Zabart i Piotr Halas byli tego dnia drugim pilotami podczas międzynarodowego wyścigu balonów gazowych, po czym spadł nad północnym Teksasem i rozbił się w pobliżu linii energetycznych w hrabstwie Kaufman. Obydwoje trafili do szpitala – Halas z poważnymi poparzeniami i połamanymi nogami.

Sytuacja nie była dobra. Znajomy udostępnił w NBC 5 zdjęcie przedstawiające księdza czytającego ostatnie namaszczenie Halasa na wypadek, gdyby ten nie przeżył.

Do wypadku doszło w przecznicy 4300 Farm-to-Market Road 741 w Crandall, około 30 minut na wschód od centrum Dallas. Przedstawiciele zawodów Gordon Bennett Gas Balloon Race potwierdzili w NBC 5, że Halas i Zabart byli ofiarami wypadku i należeli do zespołu Poland 1.

Po około 50 dniach Piotr Halas zaczął wracać do zdrowia.
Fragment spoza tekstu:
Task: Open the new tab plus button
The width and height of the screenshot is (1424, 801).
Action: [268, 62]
Użył tłumacza, aby porozmawiać z NBC 5 w swoim pokoju w szpitalu Parkland.

READ  Czy Leonardo DiCaprio przekazał Ukrainie 10 milionów dolarów za pośrednictwem Międzynarodowego Funduszu Wyszehradzkiego?

„Jego serce jest przepełnione opieką, jaką tu otrzymał” – powiedział jego tłumacz, Wojtek Leczkowski.
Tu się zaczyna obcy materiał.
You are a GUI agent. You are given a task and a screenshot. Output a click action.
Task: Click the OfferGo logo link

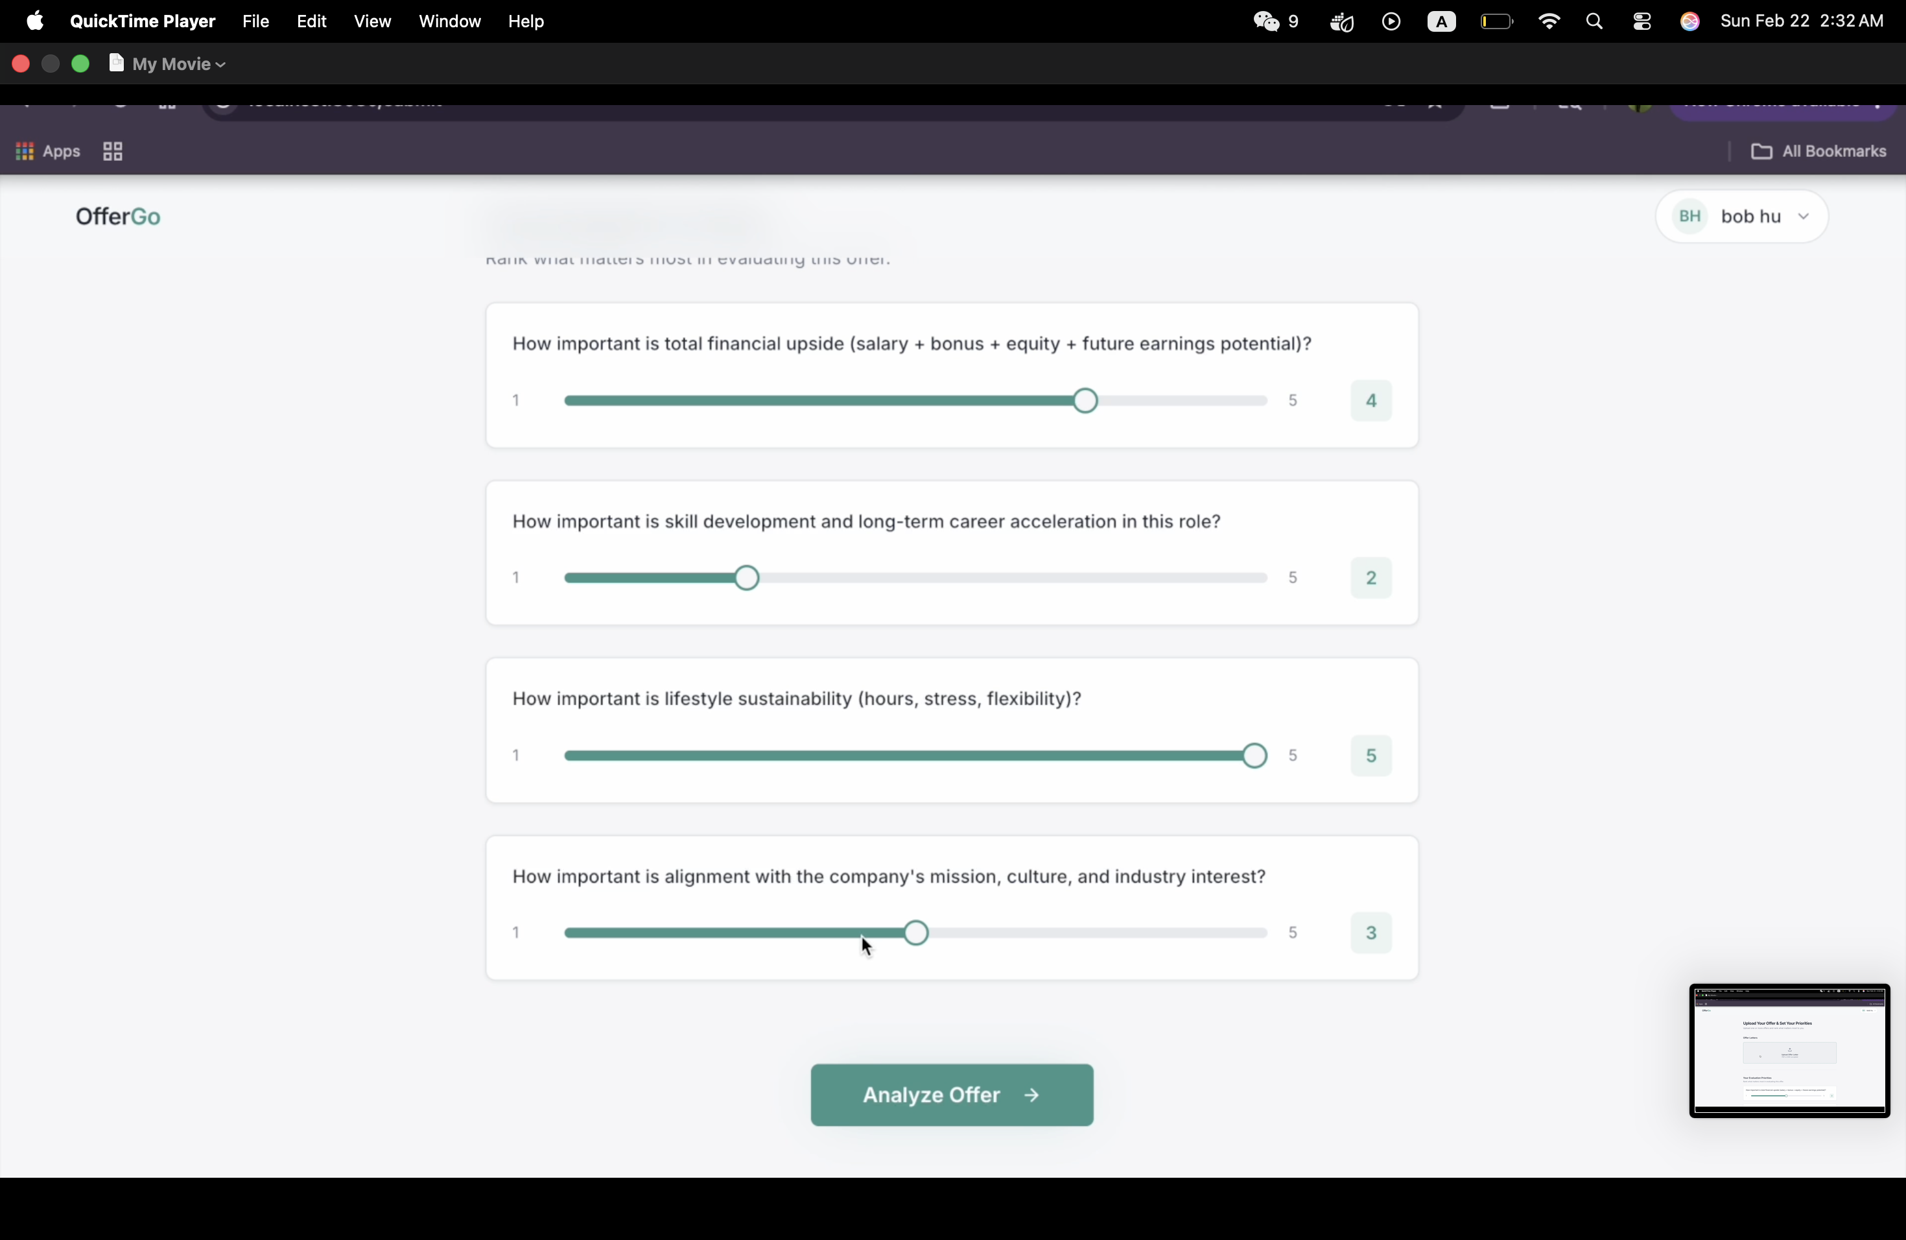pyautogui.click(x=119, y=217)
Halas w końcu spotyka się ze swoim starym przyjacielem i asystentem, Krzysztowem Szabartem, który wrócił z Polski, aby na czas sprowadzić go do domu.

„Uda się prosto do ośrodka rehabilitacji fizycznej, dopóki nie poczuje się lepiej i silniejszy, i nie może się doczekać świąt spędzonych z rodziną w domu” – powiedział Leczkowski.

Aby spotkanie w szpitalu było choć trochę lepsze, Zabart zabrał ze sobą także człowieka, którego nazywali swoim bohaterem. Dobry Samarytanin Isreal Lopez był we właściwym miejscu o właściwym czasie w dniu zdarzenia i pomógł wyciągnąć Halasa i Zabarta z płomieni.

„Ten dzień był pełen adrenaliny i pomóżmy im, a dzisiaj jest po prostu świętowanie, mam na myśli, że jest wspaniale” – powiedziała Lopez.

Trzej mężczyźni byli zdumieni, gdy obejrzeli film z akcji ratunkowej.

„Potem nastąpiła kolejna eksplozja kilka sekund później i prawdopodobnie by nie przeżył” – powiedział Leczkowski.

Hales jest nadal nieco uszkodzony, ale jest gotowy, aby żyć dalej. Powiedział, że nigdy nie zapomni opieki swoich pielęgniarek i życzliwości miejscowej Polonii, która podczas jego długiego pobytu przynosiła do domu polskie wypieki, aby skosztować ich w domu. Zapytany, czy zamierza ponownie polecieć balonem gazowym, odpowiedział, że tak. Najpierw jednak zakończy długo oczekiwaną podróż do domu.

Zabart powiedział NBC 5, że przed katastrofą usłyszał serię strzałów, które, jego zdaniem, spowodowały ich szybkie opadanie. Skontaktowaliśmy się z policją Crandall, aby potwierdzić, czy zarzut ten jest obecnie częścią oficjalnego śledztwa. Czekamy na twoją odpowiedź.